Giovanna Bolognini lavora manipolando del filo di ferro cotto che le serve per delle sculture che curiosamente possiedono la caratteristica dote di leggerezza che le rende inconfondibili. Il risultato di piegare, battere e saldare il ferro, è ogni volta quello di opere che sembrano al contrario lavorate all’uncinetto, come i centrini che le nostre nonne amavano mettere sotto i bicchieri o i pizzi che in tempi andati hanno fatto il must dell’eleganza. Tecniche da fabbro, martorianti e gravose, per dei frutti lievi, di una delicatezza che non lascia sospettare il tormento a cui la materia è stata sottoposta per poter diventare espressione di qualche specifico momento dello spirito. Qualche volta le sculture di Giovanna Bolognini assumono le sembianze di qualche misterioso animale arcaico, magari estinto in ere lontanissime da noi, e dotato di una bellezza spontanea, come quella del pavone che ha degli «occhi» sulla coda aperta, o il riccio coi suoi aculei sparati verso il cielo. In altri momenti sono spazi dell’anima, luoghi del cuore, modi di essere in cui possiamo riconoscere qualcosa di cui andiamo pur sempre in ricerca.

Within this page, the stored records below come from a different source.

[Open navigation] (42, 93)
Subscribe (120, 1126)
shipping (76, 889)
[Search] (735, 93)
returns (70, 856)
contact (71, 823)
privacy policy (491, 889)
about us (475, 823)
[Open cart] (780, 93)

Queste due sculture hanno il loro rispettivo titolo/indizio. «Il primo antro», si intitola quella specie di guscio/conchiglia sostenuto da cinque piedini che lo tengono eretto e rivolto come una bocca aperta verso l’osservatore. Il termine «antro» ci parla di uno spazio offerto per la protezione, per il riparo, per quel bisogno di rifugio e di pace in cui ci si può sempre venire a trovare, come quando da bambini ci si nascondeva sotto il tavolo, caverna improvvisata e più misura della nostra piccolezza. Un «antro» ha sempre anche qualcosa di sacro, dove non si può farla da padroni, e dove si indotti a stare attenti a dove si mettono i piedi, ospitalità che prevede atteggiamenti umili. Non è però un «antro» di quelli che spaventano, cupi e tenebrosi, perché possiede anche la forma del mantello, tipo quei tabarri di una volta che i nostri nonni portavano al posto del cappotto, caverna portatile in cui trovare rifugio dal freddo e dalla nebbia. «Libro aperto» è la seconda scultura, che ci parla di qualcosa che ormai conosciamo tutti bene, noi cittadini scolarizzati che abbiamo in dote il dono -a volte immeritato- della lettura. Anche il libro -se vogliamo- è a suo modo una specie di «antro», una cavità ristoratrice nella quale ci si può inoltrare, ritirati per un attimo, o per molti attimi, dalla diretta della vita, per una forma di ristoro della mente che significa quasi sempre anche rianimazione dello spirito. Immersi nel libro, si avrebbe l’impressione di rinchiudersi, ma in realtà ci si apre -come dice il titolo della scultura-, perché il libro -che sia un romanzo, un saggio, delle poesie, dei racconti- ha i suoi aculei e non ti lascia in pace (nella cattiva pace che è pigrizia mentale), e ha le sue finestre che ti cambiano l’aria (l’aria viziata delle cose risapute). Nella lettura, quando è lettura di parole che meritano gli sforzi di questo atto umano veramente miracoloso, ci sono nodi e durezze che bisogna essere capaci di raccogliere con la pazienza di chi spigola in un campo appena mietuto; e ci sono varchi, come questi cerchi aperti dell’opera, dai quali passano venti nuovi, aria fresca, quindi vita nuova.
«Il primo antro» e «Libro aperto» ci dicono che esiste qualcosa che possiamo chiamare «pace», essa si costruisce nel «prima» dell’umano coltivato nel sé, ognuno per sé per ciascuno per tutti, perché nei molti «dopo», che la storia continua a conoscere, tutto diventa più drammatico, e spesso tragico, soprattutto quando i rifugi vengono violati e i libri calpestati.